El Laboratorio Gallego

Galicia se ha convertido en un espejo de las luces y sombras del Ingreso Mínimo Vital, una política ideada por el Gobierno central que, sin embargo, se despliega sobre un territorio con graves desequilibrios demográficos y una tasa de envejecimiento superior al 30% en provincias como Ourense. El caso ourensano evidencia que la simple existencia de una prestación no garantiza su llegada a quienes más la necesitan; la burocracia, la brecha digital y el desconocimiento de los canales de solicitud se convierten en barreras insalvables para buena parte de la población mayor rural.

Desde la perspectiva nacional, los datos gallegos invitan a revisar los mecanismos de selección. Aunque la Xunta de Galicia no gestiona directamente el IMV —depende del Instituto Nacional de la Seguridad Social—, la comunidad lleva años desarrollando complementos autonómicos como la Renda de Inserción Social de Galicia (RISGA), que a menudo actúa como colchón para quienes se quedan fuera del IMV. La coordinación entre administraciones sigue siendo la asignatura pendiente, admiten fuentes de la Consellería de Política Social.

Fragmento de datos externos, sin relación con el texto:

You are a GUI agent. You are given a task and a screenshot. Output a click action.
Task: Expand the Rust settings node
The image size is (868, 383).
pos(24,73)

De cara al futuro, la sostenibilidad del IMV en Galicia exigirá no solo aumentar la dotación presupuestaria —los 39,6 millones anuales en Ourense representan ya una parte muy significativa del gasto social en la provincia—, sino también simplificar los trámites y reforzar la colaboración con los servicios sociales municipales, que son la puerta de entrada para muchos ciudadanos. El riesgo de que miles de hogares en situación de vulnerabilidad sigan sin acceso a la ayuda es real y las próximas evaluaciones del programa a nivel estatal serán determinantes para corregir el rumbo.

Ficha del Caso

  • El caso: La provincia de Ourense recibe 39,6 millones de euros anuales del Ingreso Mínimo Vital, pero solo una de cada tres solicitudes es aprobada, dejando fuera a miles de familias potencialmente vulnerables.
  • Datos importantes: 5.567 hogares beneficiarios activos, 537 euros de cuantía media mensual, 8.138 prestaciones aprobadas desde 2020, 21.829 solicitudes presentadas y un 52% de rechazo.
  • Resumen: El IMV en Ourense revela las dificultades de acceso a la protección social estatal en territorios envejecidos y rurales, lo que cuestiona la eficacia del diseño actual a nivel nacional.